Exercise
Show every line from the data below that includes "Given".
----- Data records
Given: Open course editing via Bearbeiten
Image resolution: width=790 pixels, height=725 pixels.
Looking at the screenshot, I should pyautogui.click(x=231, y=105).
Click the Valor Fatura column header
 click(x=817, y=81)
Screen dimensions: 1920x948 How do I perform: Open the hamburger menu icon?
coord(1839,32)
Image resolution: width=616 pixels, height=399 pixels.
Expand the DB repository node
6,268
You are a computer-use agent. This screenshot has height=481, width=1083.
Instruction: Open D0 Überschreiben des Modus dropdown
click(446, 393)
----------
----- Data records
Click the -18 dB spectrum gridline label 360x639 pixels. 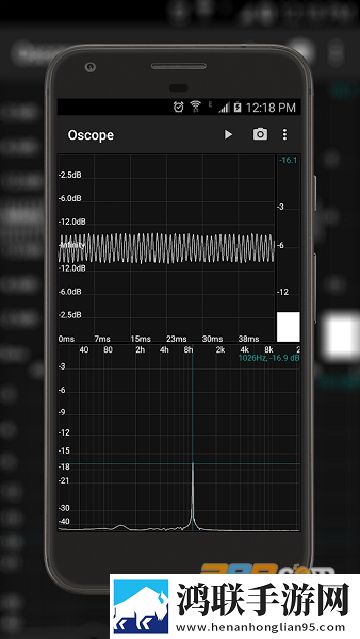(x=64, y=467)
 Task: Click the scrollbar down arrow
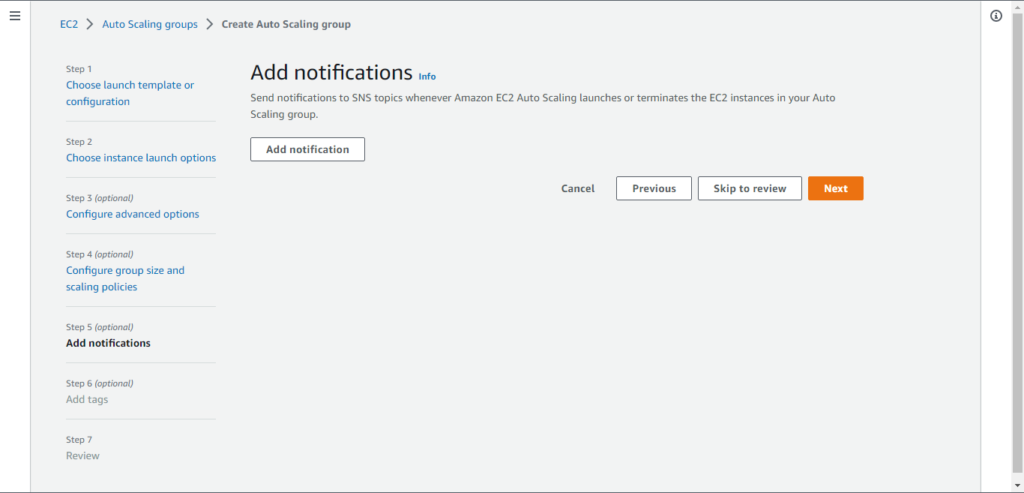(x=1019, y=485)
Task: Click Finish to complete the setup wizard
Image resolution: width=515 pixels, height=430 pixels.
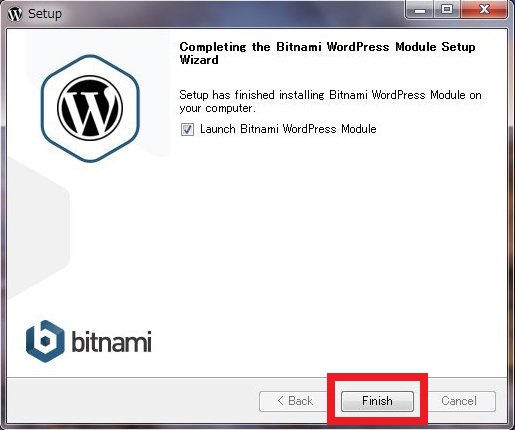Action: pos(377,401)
----------
----- Data records
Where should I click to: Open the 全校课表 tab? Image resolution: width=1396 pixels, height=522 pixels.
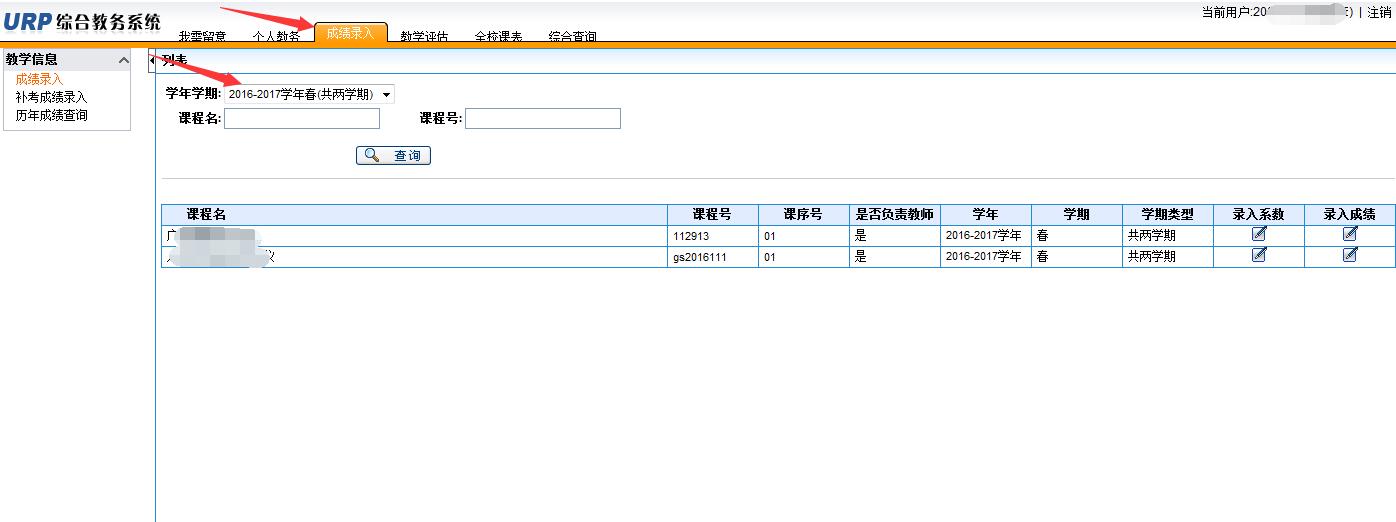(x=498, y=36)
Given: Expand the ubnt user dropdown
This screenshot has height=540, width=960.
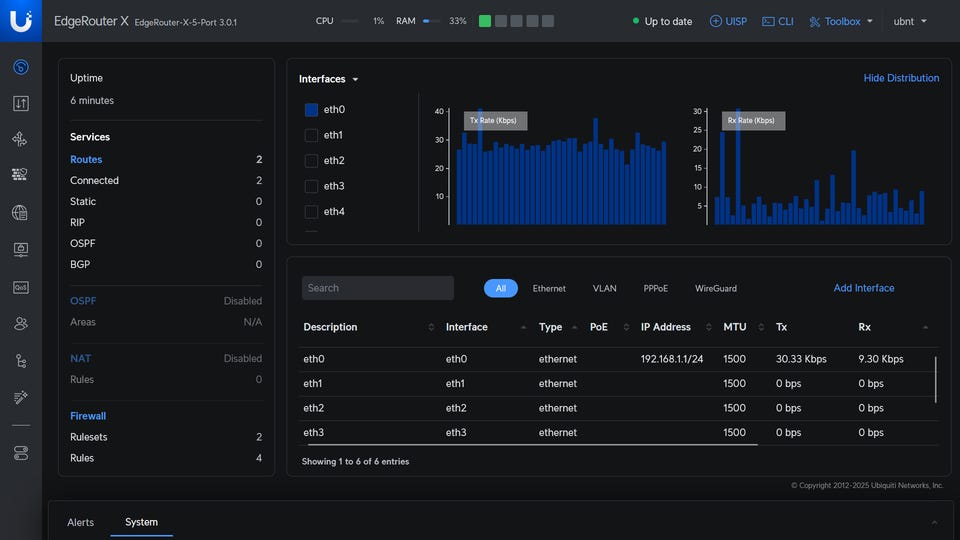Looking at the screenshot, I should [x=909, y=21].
----------
Worked solution
Given: Open course editing via Bearbeiten
Given: Expand the ubnt user dropdown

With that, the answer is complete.